By Laura Smith-Spark, Erin McLaughlin and Nina dos Santos, CNN
(CNN) -- A rush hour blast caused by an improvised explosive device on a London Underground train which injured 22 people is being treated as terrorism by London's Metropolitan Police.
None of the injured are thought to be in a serious or life-threatening condition, according to the London Ambulance Service.
The blast occurred at about 8:20 a.m. local time (3:20 a.m. ET) Friday on a busy commuter line into central London.
"We now assess that this was a detonation of an improvised explosive device," Metropolitan Police Assistant Commissioner Mark Rowley said at a press conference.
Most of the injuries appear to be the result of flash burns, he said.
Asked by a reporter if police had any information on the perpetrator, Rowley said: "It's a live investigation."
Hundreds of detectives are working on the inquiry with the support of Britain's domestic intelligence service, MI5.
A British security source who has been briefed on the investigation told CNN that a timer was found on the device. It's clear the device was intended to cause much greater damage, the source said, but cautioned that the investigation is still in its preliminary stages.
Downing Street tweeted a message from Prime Minister Theresa May, saying: "My thoughts are with those injured at Parsons Green and emergency services who are responding bravely to this terrorist incident."
May will chair an emergency COBRA meeting on Friday to discuss the incident, Downing Street said.
Parsons Green station is closed, a wide security cordon has been put in place and large numbers of emergency responders, including armed police officers, are at the scene.
The number of people hospitalized after the explosion is now 22, the National Health Service said in a statement.
"Suddenly, there was this boom," eyewitness Gustavo Vieira told CNN. "Everyone shouting and screaming... We were just leaving the carriage [when the explosion happened]... Just heard and everyone starting running... And I didn't look back."
He said people were taken to a nearby restaurant, where some were treated by first responders.
Another witness, software developer Sylvain Pennec, told CNN: "It was maybe 10 meters from me, the explosion. I didn't fully realize because I had my headphones on.
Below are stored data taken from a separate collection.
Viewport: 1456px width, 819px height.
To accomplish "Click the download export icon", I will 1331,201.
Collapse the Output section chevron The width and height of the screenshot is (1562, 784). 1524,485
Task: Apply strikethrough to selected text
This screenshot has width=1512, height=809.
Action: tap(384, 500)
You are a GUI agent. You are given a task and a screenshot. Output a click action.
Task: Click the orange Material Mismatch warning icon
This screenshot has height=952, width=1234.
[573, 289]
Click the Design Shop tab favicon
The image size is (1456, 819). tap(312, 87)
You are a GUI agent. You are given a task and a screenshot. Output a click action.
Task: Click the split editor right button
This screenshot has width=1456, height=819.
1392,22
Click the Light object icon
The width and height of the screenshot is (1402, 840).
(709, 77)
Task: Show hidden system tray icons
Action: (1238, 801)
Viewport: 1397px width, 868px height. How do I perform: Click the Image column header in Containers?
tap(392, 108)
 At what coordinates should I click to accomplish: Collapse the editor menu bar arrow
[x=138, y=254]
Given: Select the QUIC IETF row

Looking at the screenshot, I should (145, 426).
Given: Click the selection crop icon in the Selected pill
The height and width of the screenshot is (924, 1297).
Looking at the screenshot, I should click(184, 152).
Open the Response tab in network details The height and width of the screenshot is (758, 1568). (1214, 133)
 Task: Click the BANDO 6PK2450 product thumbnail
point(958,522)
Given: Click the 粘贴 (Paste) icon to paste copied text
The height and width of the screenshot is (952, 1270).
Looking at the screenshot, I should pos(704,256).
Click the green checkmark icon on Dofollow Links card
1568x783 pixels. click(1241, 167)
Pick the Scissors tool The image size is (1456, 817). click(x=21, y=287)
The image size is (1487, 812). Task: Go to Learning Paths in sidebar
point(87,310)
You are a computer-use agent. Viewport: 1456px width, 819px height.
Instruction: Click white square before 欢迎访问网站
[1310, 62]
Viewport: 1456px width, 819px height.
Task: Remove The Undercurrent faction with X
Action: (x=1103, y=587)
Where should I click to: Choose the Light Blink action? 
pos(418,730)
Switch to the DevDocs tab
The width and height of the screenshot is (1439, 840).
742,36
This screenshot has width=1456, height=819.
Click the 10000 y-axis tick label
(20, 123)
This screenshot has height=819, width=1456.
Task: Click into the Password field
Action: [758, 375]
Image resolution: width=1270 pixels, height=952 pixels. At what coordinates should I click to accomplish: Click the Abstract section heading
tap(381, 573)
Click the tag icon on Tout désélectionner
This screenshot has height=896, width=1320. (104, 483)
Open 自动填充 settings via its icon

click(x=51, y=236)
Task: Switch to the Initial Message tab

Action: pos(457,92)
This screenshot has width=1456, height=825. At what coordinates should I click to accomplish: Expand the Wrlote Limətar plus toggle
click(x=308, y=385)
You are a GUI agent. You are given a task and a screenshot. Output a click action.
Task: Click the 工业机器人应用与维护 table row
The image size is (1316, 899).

I heard a big... 'Bam.' An explosion noise.
"When I looked I saw people starting to get scared. We were lucky because we were at the Parsons Green station and the doors were starting to open. Everyone managed to get out of the train."
Pennec said the device looked "like a big mayonnaise bucket" but he was unsure what was inside.
"I saw some people with burns, and things like that. But, from what I saw, most people were injured from the movement of the crowd," he added.
London Mayor Sadiq Khan told CNN there would be "an enhanced police presence" across London's public transport system and urged people to be "vigilant and alert" -- but not alarmed.
"What we've seen in the last period across Europe is attempts by evil and cowardly individuals to kill, to injure and to disrupt our way of life and what we're not going to do is allow them to change how we live our lives, to be pluralistic, to be respectful," he said.
"We will do all we can to keep our city, to keep Londoners, to keep visitors, to keep businesses safe."
He added: "We are a safe global city."
US President Donald Trump responded to the incident in a series of tweets.
"Another attack in London by a loser terrorist. These are sick and demented people who were in the sights of Scotland Yard. Must be proactive!" he tweeted.
A police spokesperson told CNN that Trump's comment is "pure speculation given we don't know who is involved. Any speculation is unhelpful."
Niyi Shokunbi, a 24-year-old fitness instructor who was on the train, told CNN there had been scenes of panic as people scrambled to get off the packed train on to a small station platform. There were children and elderly people among them, he said.
Local businesses and residents in Parsons Green, an affluent, mainly residential area popular with families in the borough of Hammersmith and Fulham, not far from Chelsea, offered help to those in need.
Katy Llewellyn-Jones, who lives nearby and heard screams from the train, told CNN she had given shelter to a woman who had lost her shoes in the confusion and had asked for somewhere safe to go.
"It's frightening to think this can happen right by your home," said Llewellyn-Jones.
The Met Police have appealed for any witnesses to send in images and video from the scene.
The UK terror threat level is currently "severe," the second highest level, meaning an attack is highly likely.
There have already been four confirmed terror attacks in England this year, three of them in London and one in Manchester.